* _WHAT THE TASK ASKS_: In this exercise, reproduce the whole listing exactly.
RECORDS FOR THE TASK Start Marker
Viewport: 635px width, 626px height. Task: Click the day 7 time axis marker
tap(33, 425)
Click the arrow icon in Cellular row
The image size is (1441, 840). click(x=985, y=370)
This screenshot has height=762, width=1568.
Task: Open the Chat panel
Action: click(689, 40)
RECORDS FOR THE TASK End Marker
* _EXPECTED ANSWER_:
Viewport: 635px width, 626px height. Task: Click the day 7 time axis marker
tap(33, 425)
Click the arrow icon in Cellular row
The image size is (1441, 840). click(x=985, y=370)
This screenshot has height=762, width=1568.
Task: Open the Chat panel
Action: click(689, 40)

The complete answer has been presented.